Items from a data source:
-=-=-=-=-

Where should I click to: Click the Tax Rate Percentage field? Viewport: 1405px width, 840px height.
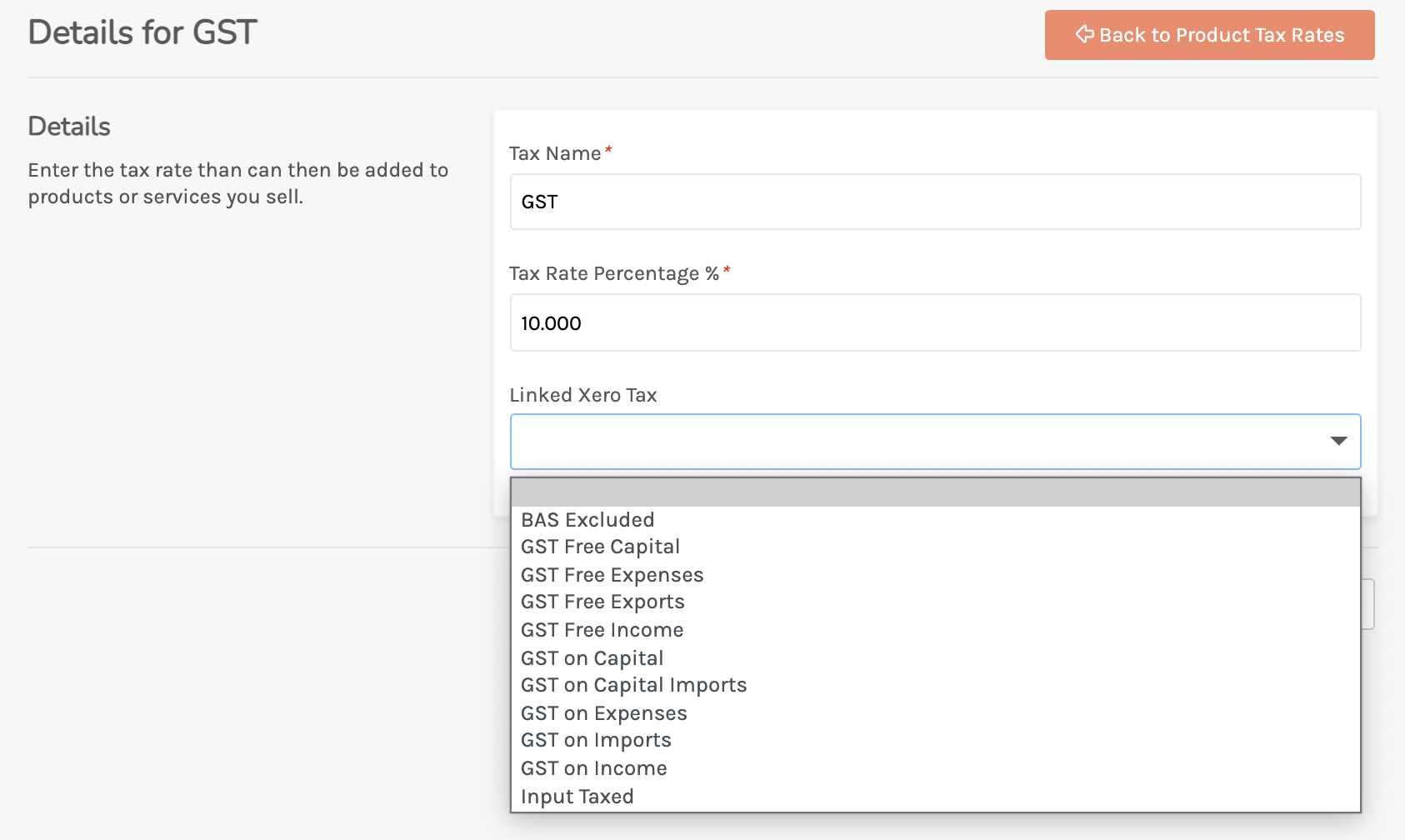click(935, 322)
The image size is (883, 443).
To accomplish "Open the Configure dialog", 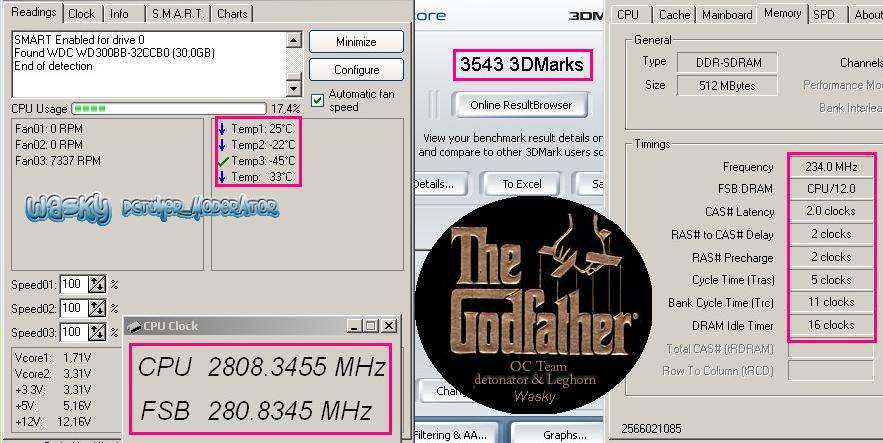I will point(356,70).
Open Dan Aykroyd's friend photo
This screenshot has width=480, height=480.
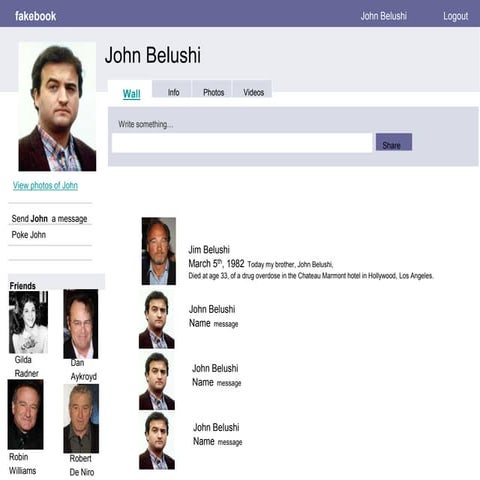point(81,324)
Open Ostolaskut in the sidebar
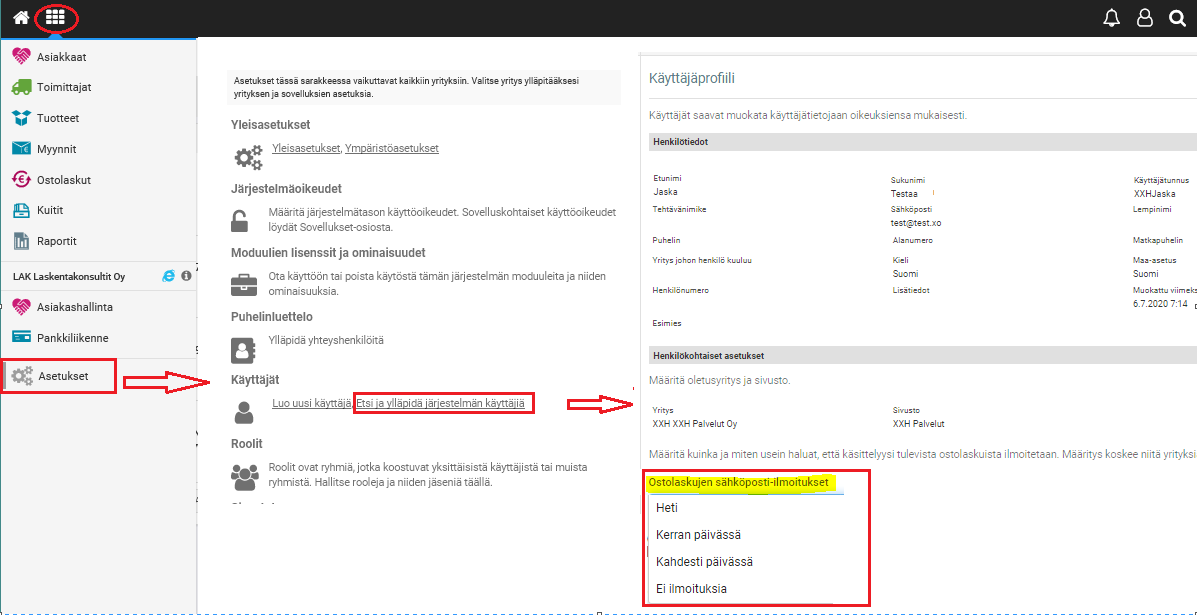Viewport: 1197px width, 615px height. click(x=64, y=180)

-=-=-=-=-

WORK INSTRUCTIONS:
Write out exactly the lines from the one containing "This screenshot has width=480, height=480." through the last line of the records above, both ends included, and leave out any pictures.

RESULT OF THIS EXERCISE:
This screenshot has width=480, height=480.
point(81,324)
Open Ostolaskut in the sidebar
Viewport: 1197px width, 615px height. click(x=64, y=180)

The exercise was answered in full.